I enjoy seeing what happens when I make something I don’t fully understand, with little conscious thought involved. I don’t make from a position of craft, except perhaps in the oldest sense of the word.
Playing around with hypertext mechanics is fun because you can’t rely on traditional tools or ways of thinking, which is good because I don’t particularly like puzzles. Most of the crunchy bits in my games are just crystallizations of narrative, emerging and receding interfaces–a system for traversing your lover’s back or a crowd turning into a flurry of links.
The purpose of a puzzle is to provide resistance. For me, that resistance doesn’t need to be coercive or challenging, just interesting and aesthetic. My mechanics are to be touched. Games are perhaps the most intimate art because the player must remain touching at all times. They must touch or the game does not exist.
Many games are designed on the principle of the hover hand, an embarrassing disavowal of this intimate relationship. And furthermore they are designed to connect with the worst in us, a bloodless, sexless part of our brain where nothing can surprise us, where “Nothing would ever change; nothing new could ever be expected.”
So I think a lot about transferring emotions from one body to another–I try to make every word count so people can experience my stories at the rate I’m feeling them, like a heartbeat, so we can be intimate, so there can be as little separation as possible.

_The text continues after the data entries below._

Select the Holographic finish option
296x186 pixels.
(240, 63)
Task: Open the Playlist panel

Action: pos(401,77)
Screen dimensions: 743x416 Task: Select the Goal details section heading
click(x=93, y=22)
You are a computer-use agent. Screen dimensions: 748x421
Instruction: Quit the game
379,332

And it could be said that I’ve developed a kind of language anorexia where I’m acutely aware of the words I generate as if they were an extension of my body and I feel unwell if they are corpulent, imprecise, I can’t sleep. I have beaten the physical form of this but the intense need for spareness still lingers, fighting the words which are part of my body because words never stop, they grow like cells, that “resisting organism of the word”.

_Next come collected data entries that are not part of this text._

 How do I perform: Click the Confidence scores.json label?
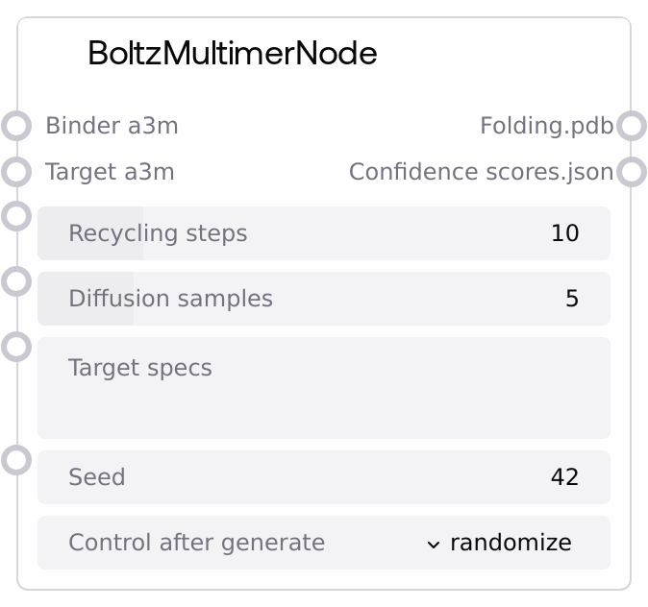[481, 172]
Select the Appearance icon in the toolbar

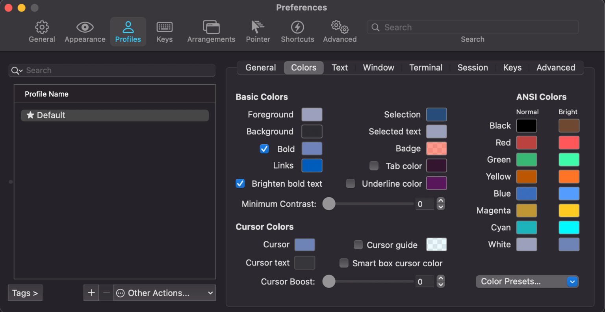pos(85,31)
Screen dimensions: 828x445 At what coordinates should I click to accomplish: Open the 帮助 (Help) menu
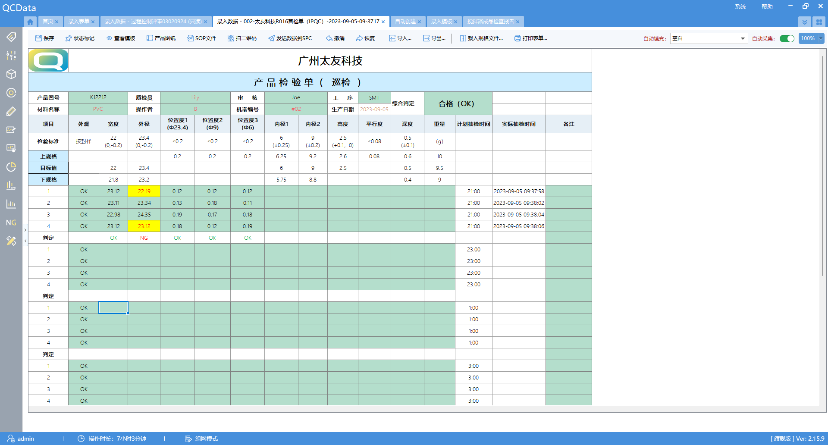[767, 6]
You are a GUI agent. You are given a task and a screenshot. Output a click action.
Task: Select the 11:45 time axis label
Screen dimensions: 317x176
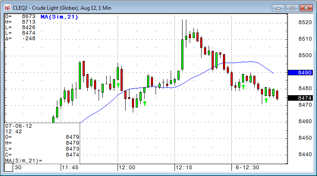[70, 168]
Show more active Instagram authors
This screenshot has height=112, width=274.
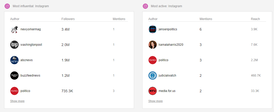(x=155, y=101)
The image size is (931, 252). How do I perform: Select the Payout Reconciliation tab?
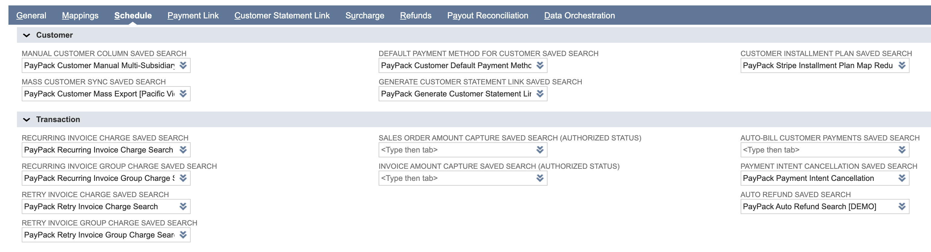coord(487,16)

Seeing my own words is bizarre to me, like looking at stalactites or some other frozen accretion of an ordinarily fluid thing. My friend Erin said, “it can be very hard to maintain what is called “writerly control” when with every passing second, words on the page feel different.” I agree.

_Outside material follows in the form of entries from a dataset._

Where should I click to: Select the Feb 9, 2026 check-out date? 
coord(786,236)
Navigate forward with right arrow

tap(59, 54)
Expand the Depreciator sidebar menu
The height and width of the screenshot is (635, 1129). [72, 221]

What would a nonexpressive poetry look like? A poetry of intellect rather than emotion? One in which the substitutions at the heart of metaphor and image were replaced by the direct presentation of language itself, with “spontaneous overflow” supplanted by meticulous procedure and exhaustively logical process? In which the self-regard of the poet’s ego were turned back onto the self-reflexive language of the poem itself? So that the test of poetry were no longer whether it could have been done better (the question of the workshop), but whether it could conceivably have been done otherwise.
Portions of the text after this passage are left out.